The bill greatly expands federal support to modernize and operationalize intelligent water infrastructure for local utilities, improving resilience and deployment capacity, but it shifts some early planning costs onto localities and may increase future operating costs and federal budget pressures.
Local water utilities and municipalities can receive much larger grants (up to $50 million) to build resilient alternative water supplies and modernize systems with sensors, AI, and leak-detection technology, enabling large-scale upgrades that many communities otherwise couldn't afford.
Utilities and local governments can use grant funds for implementation, training, and operations of intelligent water technologies, making it easier to deploy, staff, and maintain new systems rather than just buy equipment.

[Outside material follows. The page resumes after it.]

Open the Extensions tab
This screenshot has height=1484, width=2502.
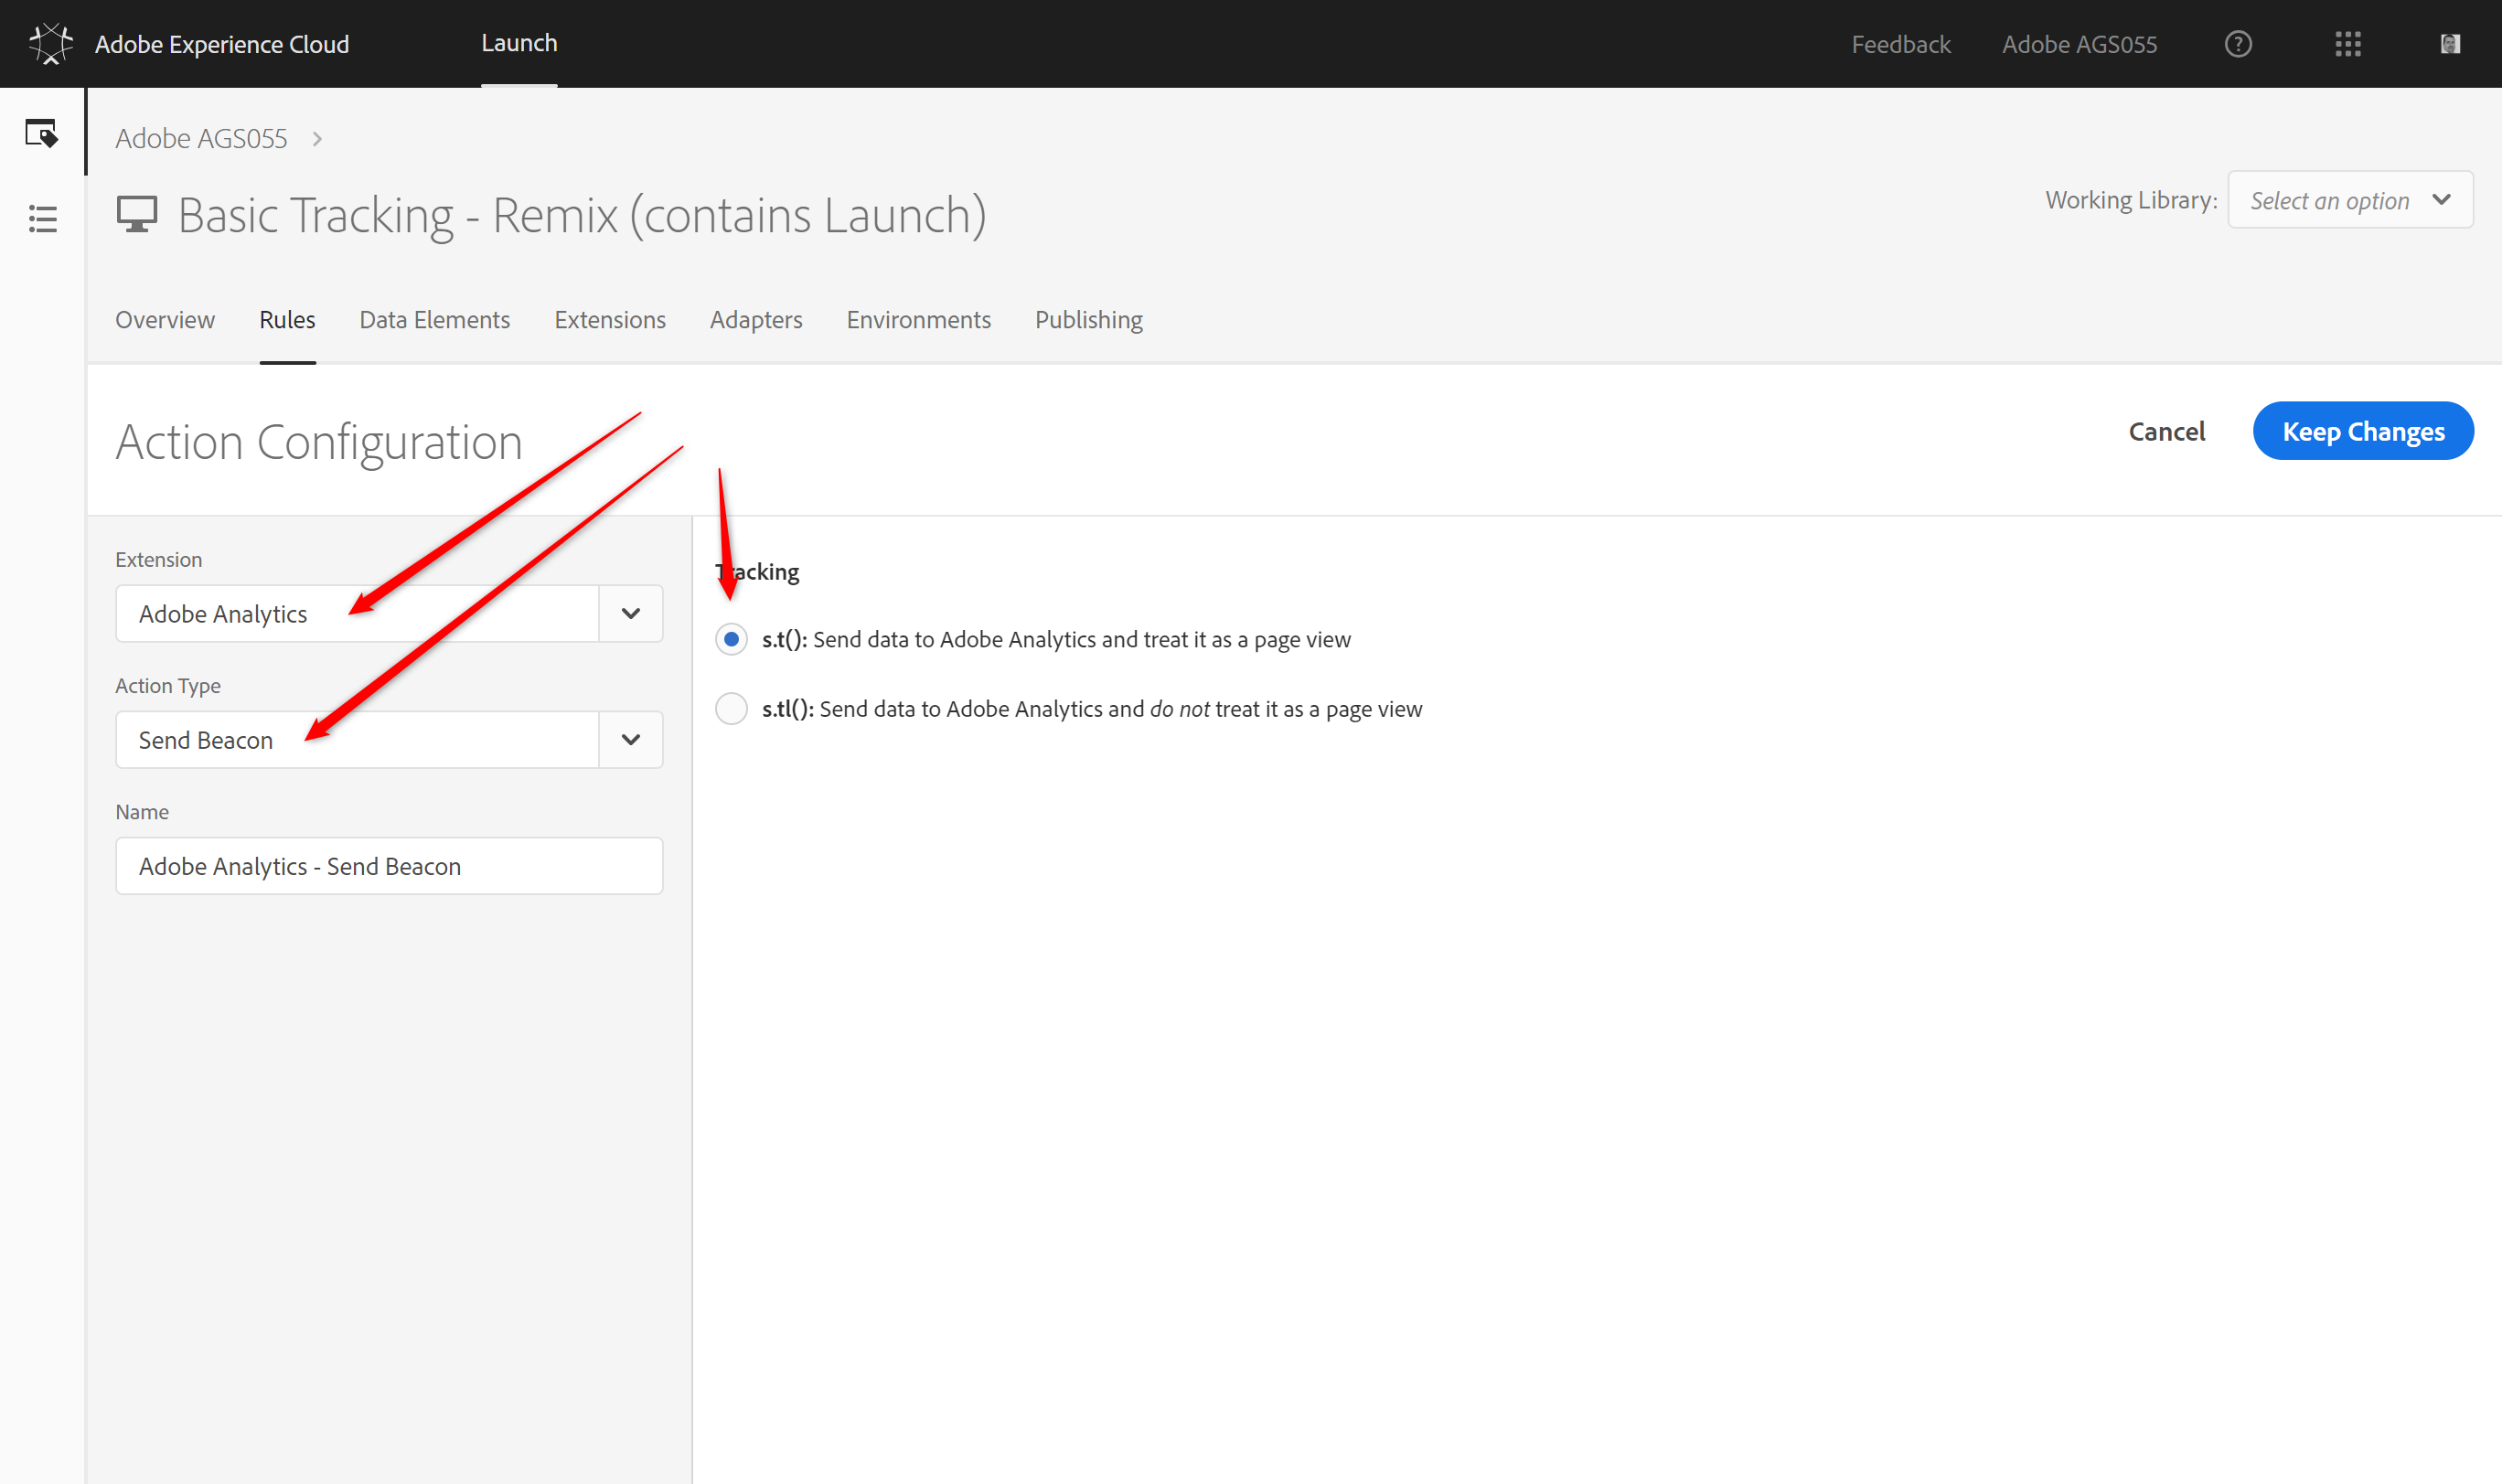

The EPA must report quickly (within 180 days) and annually on awarded intelligent-technology grants, resiliency improvements, and denied applications, increasing transparency and oversight of how funds are used.
Local governments and utilities are prohibited from using grant funds for planning and feasibility studies, which may force them to front early-stage costs or delay projects if they lack local resources.
Classifying intelligent-technology expenses as non‑operations-and-maintenance could shift lifecycle costs onto utilities later, increasing future operating budgets and potentially raising rates for customers or requiring new local spending once grants expire.
Raising the maximum authorized grant from $5 million to $50 million increases federal spending and could create budgetary tradeoffs or greater competition for appropriations.
Based on analysis of 2 sections of legislative text.
Expands a pilot grant program to fund and operate intelligent water infrastructure technologies, tightens allowable uses, requires EPA reporting, and raises the program cap to $50 million.
Introduced November 18, 2025 by Robert P. Bresnahan · Last progress November 18, 2025
Amends the existing pilot program for alternative water source projects to add a new definition for “intelligent water infrastructure technology,” explicitly allow grant funding to design, build, implement, train on, and operate those technologies, and clarify that such costs are not considered operation or maintenance. The bill prohibits using grant funds for planning, feasibility studies, or routine operation and maintenance (except for intelligent-technology-related operations), requires an initial EPA report within 180 days and annual reports thereafter on awarded projects and denials, and raises a monetary cap in the program from $5 million to $50 million.